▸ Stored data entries
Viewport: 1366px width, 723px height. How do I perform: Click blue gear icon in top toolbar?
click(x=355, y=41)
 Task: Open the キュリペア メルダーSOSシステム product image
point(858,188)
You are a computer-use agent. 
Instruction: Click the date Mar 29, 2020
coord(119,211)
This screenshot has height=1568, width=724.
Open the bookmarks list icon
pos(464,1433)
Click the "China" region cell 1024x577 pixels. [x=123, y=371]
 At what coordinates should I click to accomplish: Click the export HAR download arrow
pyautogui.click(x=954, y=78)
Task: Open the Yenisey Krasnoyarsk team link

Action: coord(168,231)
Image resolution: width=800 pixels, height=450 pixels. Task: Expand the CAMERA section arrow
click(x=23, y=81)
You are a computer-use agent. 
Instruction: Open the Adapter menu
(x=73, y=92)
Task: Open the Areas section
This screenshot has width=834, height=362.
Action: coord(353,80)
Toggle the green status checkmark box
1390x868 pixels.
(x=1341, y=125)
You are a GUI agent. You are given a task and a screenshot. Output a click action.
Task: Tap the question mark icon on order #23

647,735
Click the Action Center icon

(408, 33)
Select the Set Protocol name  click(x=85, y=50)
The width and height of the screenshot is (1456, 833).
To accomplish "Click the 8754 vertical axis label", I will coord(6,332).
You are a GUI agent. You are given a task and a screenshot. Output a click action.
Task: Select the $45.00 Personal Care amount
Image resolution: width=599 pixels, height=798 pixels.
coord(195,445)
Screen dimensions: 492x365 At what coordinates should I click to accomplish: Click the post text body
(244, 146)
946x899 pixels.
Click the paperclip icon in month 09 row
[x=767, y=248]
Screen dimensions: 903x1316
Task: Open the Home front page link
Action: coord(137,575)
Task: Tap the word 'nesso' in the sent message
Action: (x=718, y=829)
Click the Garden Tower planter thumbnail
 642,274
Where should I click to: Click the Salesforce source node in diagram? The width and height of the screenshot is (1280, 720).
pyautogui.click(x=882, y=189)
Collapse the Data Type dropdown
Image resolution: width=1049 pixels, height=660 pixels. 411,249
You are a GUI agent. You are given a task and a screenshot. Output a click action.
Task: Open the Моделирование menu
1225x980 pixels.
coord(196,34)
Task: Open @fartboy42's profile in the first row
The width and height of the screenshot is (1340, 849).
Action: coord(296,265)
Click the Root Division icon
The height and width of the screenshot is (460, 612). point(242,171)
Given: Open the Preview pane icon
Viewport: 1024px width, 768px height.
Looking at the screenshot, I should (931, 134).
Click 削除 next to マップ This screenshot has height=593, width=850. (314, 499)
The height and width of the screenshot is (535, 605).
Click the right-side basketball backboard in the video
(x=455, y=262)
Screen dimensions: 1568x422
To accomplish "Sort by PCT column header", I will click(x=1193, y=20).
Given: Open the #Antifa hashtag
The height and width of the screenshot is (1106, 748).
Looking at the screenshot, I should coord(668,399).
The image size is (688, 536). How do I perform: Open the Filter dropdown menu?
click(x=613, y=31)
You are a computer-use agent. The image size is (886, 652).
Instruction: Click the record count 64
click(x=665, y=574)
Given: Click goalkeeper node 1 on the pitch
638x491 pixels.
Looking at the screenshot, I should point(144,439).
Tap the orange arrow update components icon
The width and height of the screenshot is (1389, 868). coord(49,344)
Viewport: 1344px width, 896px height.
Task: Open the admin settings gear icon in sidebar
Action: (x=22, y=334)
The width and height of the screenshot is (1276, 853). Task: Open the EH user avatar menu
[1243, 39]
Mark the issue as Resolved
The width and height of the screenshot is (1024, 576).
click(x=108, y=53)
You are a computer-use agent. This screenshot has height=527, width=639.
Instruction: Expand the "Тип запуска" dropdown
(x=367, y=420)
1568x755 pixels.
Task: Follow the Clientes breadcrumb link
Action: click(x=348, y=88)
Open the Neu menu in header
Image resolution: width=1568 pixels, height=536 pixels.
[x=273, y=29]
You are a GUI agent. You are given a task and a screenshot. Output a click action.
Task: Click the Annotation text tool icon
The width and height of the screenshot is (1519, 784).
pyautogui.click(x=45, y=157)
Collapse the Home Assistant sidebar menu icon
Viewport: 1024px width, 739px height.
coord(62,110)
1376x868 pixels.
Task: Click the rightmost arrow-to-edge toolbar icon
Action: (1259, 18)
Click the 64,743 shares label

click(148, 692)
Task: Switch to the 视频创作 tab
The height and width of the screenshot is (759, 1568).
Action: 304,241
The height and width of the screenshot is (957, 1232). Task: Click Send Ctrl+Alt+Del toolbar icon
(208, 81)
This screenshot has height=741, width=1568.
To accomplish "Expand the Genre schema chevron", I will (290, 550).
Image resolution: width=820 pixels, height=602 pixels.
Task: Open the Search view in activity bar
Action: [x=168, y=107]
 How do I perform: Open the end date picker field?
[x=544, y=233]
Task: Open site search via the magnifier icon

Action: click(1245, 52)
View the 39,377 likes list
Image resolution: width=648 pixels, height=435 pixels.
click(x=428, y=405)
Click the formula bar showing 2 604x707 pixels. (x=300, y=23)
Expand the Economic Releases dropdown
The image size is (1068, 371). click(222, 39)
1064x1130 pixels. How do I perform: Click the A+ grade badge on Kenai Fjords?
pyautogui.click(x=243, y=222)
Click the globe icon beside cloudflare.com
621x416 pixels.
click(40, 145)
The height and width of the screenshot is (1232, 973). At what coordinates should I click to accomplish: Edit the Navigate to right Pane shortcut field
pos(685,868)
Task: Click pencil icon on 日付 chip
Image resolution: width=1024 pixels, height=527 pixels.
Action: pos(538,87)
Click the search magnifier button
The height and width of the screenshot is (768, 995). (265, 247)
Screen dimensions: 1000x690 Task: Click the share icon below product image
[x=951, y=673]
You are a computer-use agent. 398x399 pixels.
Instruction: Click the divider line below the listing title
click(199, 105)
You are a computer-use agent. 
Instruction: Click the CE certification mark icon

▸ Work instruction
A verbatim copy of all the entries above is requested.

▸ Output of the exercise
Viewport: 1366px width, 723px height. How do I perform: Click blue gear icon in top toolbar?
click(x=355, y=41)
 Task: Open the キュリペア メルダーSOSシステム product image
point(858,188)
You are a computer-use agent. 
Instruction: Click the date Mar 29, 2020
coord(119,211)
This screenshot has height=1568, width=724.
Open the bookmarks list icon
pos(464,1433)
Click the "China" region cell 1024x577 pixels. [x=123, y=371]
 At what coordinates should I click to accomplish: Click the export HAR download arrow
pyautogui.click(x=954, y=78)
Task: Open the Yenisey Krasnoyarsk team link

Action: coord(168,231)
Image resolution: width=800 pixels, height=450 pixels. Task: Expand the CAMERA section arrow
click(x=23, y=81)
You are a computer-use agent. 
Instruction: Open the Adapter menu
(x=73, y=92)
Task: Open the Areas section
This screenshot has width=834, height=362.
Action: coord(353,80)
Toggle the green status checkmark box
1390x868 pixels.
(x=1341, y=125)
You are a GUI agent. You are given a task and a screenshot. Output a click action.
Task: Tap the question mark icon on order #23

647,735
Click the Action Center icon

(408, 33)
Select the Set Protocol name  click(x=85, y=50)
The width and height of the screenshot is (1456, 833).
To accomplish "Click the 8754 vertical axis label", I will coord(6,332).
You are a GUI agent. You are given a task and a screenshot. Output a click action.
Task: Select the $45.00 Personal Care amount
Image resolution: width=599 pixels, height=798 pixels.
coord(195,445)
Screen dimensions: 492x365 At what coordinates should I click to accomplish: Click the post text body
(244, 146)
946x899 pixels.
Click the paperclip icon in month 09 row
[x=767, y=248]
Screen dimensions: 903x1316
Task: Open the Home front page link
Action: coord(137,575)
Task: Tap the word 'nesso' in the sent message
Action: (x=718, y=829)
Click the Garden Tower planter thumbnail
 642,274
Where should I click to: Click the Salesforce source node in diagram? The width and height of the screenshot is (1280, 720).
pyautogui.click(x=882, y=189)
Collapse the Data Type dropdown
Image resolution: width=1049 pixels, height=660 pixels. 411,249
You are a GUI agent. You are given a task and a screenshot. Output a click action.
Task: Open the Моделирование menu
1225x980 pixels.
coord(196,34)
Task: Open @fartboy42's profile in the first row
The width and height of the screenshot is (1340, 849).
Action: coord(296,265)
Click the Root Division icon
The height and width of the screenshot is (460, 612). point(242,171)
Given: Open the Preview pane icon
Viewport: 1024px width, 768px height.
Looking at the screenshot, I should (931, 134).
Click 削除 next to マップ This screenshot has height=593, width=850. (314, 499)
The height and width of the screenshot is (535, 605).
Click the right-side basketball backboard in the video
(x=455, y=262)
Screen dimensions: 1568x422
To accomplish "Sort by PCT column header", I will click(x=1193, y=20).
Given: Open the #Antifa hashtag
The height and width of the screenshot is (1106, 748).
Looking at the screenshot, I should coord(668,399).
The image size is (688, 536). How do I perform: Open the Filter dropdown menu?
click(x=613, y=31)
You are a computer-use agent. The image size is (886, 652).
Instruction: Click the record count 64
click(x=665, y=574)
Given: Click goalkeeper node 1 on the pitch
638x491 pixels.
Looking at the screenshot, I should point(144,439).
Tap the orange arrow update components icon
The width and height of the screenshot is (1389, 868). coord(49,344)
Viewport: 1344px width, 896px height.
Task: Open the admin settings gear icon in sidebar
Action: (x=22, y=334)
The width and height of the screenshot is (1276, 853). Task: Open the EH user avatar menu
[1243, 39]
Mark the issue as Resolved
The width and height of the screenshot is (1024, 576).
click(x=108, y=53)
You are a computer-use agent. This screenshot has height=527, width=639.
Instruction: Expand the "Тип запуска" dropdown
(x=367, y=420)
1568x755 pixels.
Task: Follow the Clientes breadcrumb link
Action: click(x=348, y=88)
Open the Neu menu in header
Image resolution: width=1568 pixels, height=536 pixels.
[x=273, y=29]
You are a GUI agent. You are given a task and a screenshot. Output a click action.
Task: Click the Annotation text tool icon
The width and height of the screenshot is (1519, 784).
pyautogui.click(x=45, y=157)
Collapse the Home Assistant sidebar menu icon
Viewport: 1024px width, 739px height.
coord(62,110)
1376x868 pixels.
Task: Click the rightmost arrow-to-edge toolbar icon
Action: (1259, 18)
Click the 64,743 shares label

click(148, 692)
Task: Switch to the 视频创作 tab
The height and width of the screenshot is (759, 1568).
Action: 304,241
The height and width of the screenshot is (957, 1232). Task: Click Send Ctrl+Alt+Del toolbar icon
(208, 81)
This screenshot has height=741, width=1568.
To accomplish "Expand the Genre schema chevron", I will (290, 550).
Image resolution: width=820 pixels, height=602 pixels.
Task: Open the Search view in activity bar
Action: [x=168, y=107]
 How do I perform: Open the end date picker field?
[x=544, y=233]
Task: Open site search via the magnifier icon

Action: click(1245, 52)
View the 39,377 likes list
Image resolution: width=648 pixels, height=435 pixels.
click(x=428, y=405)
Click the formula bar showing 2 604x707 pixels. (x=300, y=23)
Expand the Economic Releases dropdown
The image size is (1068, 371). click(222, 39)
1064x1130 pixels. How do I perform: Click the A+ grade badge on Kenai Fjords?
pyautogui.click(x=243, y=222)
Click the globe icon beside cloudflare.com
621x416 pixels.
click(40, 145)
The height and width of the screenshot is (1232, 973). At what coordinates should I click to accomplish: Edit the Navigate to right Pane shortcut field
pos(685,868)
Task: Click pencil icon on 日付 chip
Image resolution: width=1024 pixels, height=527 pixels.
Action: pos(538,87)
Click the search magnifier button
The height and width of the screenshot is (768, 995). (265, 247)
Screen dimensions: 1000x690 Task: Click the share icon below product image
[x=951, y=673]
You are a computer-use agent. 398x399 pixels.
Instruction: Click the divider line below the listing title
click(199, 105)
You are a computer-use agent. 
Instruction: Click the CE certification mark icon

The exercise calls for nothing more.